In 1999, I was a 21-year-old stock boy working the liquor department of the local Sav-On Drugs, where I was forced to listen to horrifically benign contemporary rock on repeat. Captive in a suburban pharmacy hell for eight hours a night, I had no choice but to buy cans of The Club cocktail drink (Long Island Iced Tea was a favorite), and shotgun them in the employee lounge just to break even from the psychological torture I was forced to endure. Christ almighty, to this day, I know for a fact that Shawn Mullins “Lullaby” can be used as a form of emotional waterboarding when you sandwich it between Sixpence None the Richer’s “Kiss Me,” and Tal Bachman’s “She’s So High” on an endless loop. Once I started bringing my Discman to work and got to listen to music that didn’t make me want to lobotomize myself with whatever I could find in the housewares isle, it was then that I noticed that there were some new items for me to stock. One was called Smirnoff Ice, and the other was the subject of this week’s Brewtality, Mike’s Hard Lemonade.

That’s right, I’m pretty sure I single-handedly paid the electric bill at that store with the amount of Mike’s Hard lemonade I bought, because I had the palate of an alcoholic 6-year old and I didn’t care which coworker knew it.

Diabetic coma inducing amounts of sugar? Check.

A flavor even a gaggle of stew-bums would favor MD 20/20 three-to-one over? Double check.

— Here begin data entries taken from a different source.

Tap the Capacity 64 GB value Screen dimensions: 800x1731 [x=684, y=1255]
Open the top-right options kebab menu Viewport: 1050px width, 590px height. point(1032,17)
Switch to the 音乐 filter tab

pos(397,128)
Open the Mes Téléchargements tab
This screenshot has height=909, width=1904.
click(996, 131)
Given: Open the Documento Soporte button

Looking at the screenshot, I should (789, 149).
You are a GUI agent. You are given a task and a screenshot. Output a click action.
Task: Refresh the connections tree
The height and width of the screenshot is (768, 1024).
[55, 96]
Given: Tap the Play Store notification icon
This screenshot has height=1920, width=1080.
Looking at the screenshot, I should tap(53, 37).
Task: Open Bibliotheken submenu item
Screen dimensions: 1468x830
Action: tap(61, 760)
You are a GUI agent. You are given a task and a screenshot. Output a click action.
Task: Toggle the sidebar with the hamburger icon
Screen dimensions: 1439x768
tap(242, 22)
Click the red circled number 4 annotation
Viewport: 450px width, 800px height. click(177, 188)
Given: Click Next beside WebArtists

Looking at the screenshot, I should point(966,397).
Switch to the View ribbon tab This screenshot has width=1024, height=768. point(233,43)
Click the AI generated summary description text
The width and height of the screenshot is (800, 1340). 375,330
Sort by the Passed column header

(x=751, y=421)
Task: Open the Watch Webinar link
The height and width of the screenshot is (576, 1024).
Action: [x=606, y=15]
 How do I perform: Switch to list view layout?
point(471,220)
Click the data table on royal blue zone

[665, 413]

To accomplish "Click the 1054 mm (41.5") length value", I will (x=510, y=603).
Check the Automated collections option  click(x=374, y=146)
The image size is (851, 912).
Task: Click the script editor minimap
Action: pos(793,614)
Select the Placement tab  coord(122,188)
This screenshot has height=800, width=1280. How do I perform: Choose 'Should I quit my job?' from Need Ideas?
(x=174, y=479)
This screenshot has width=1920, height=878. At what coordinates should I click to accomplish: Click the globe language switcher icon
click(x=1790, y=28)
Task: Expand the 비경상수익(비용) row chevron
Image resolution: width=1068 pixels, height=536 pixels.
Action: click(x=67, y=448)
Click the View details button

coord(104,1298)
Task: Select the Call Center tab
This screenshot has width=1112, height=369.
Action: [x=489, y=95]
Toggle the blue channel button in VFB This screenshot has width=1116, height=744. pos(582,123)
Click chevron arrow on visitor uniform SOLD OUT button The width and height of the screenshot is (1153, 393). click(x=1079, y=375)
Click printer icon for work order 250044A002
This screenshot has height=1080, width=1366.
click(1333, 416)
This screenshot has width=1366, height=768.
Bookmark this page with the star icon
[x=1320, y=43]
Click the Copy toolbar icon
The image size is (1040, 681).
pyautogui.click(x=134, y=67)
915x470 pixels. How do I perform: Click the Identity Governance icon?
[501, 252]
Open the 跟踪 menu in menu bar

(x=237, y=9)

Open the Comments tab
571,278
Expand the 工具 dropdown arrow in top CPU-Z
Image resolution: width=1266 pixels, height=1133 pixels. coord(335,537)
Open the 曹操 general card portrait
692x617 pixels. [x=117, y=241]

I could have purchased stock in Mark Anthony Brands (parent company of Mike’s Hard Lemonade) with the amount of my paycheck I was giving back to Sav-On. The only thing that stopped me from being a Mike’s Hard Lemonade fan for life was the fact that it became the drink of choice among the decoys on NBC’s To Catch a Predator. You know, the lady-cops who baited pedophiles to the show with promises of statutory rape and Tollhouse cookies. I promptly switched to Miller Lite after learning that little factoid.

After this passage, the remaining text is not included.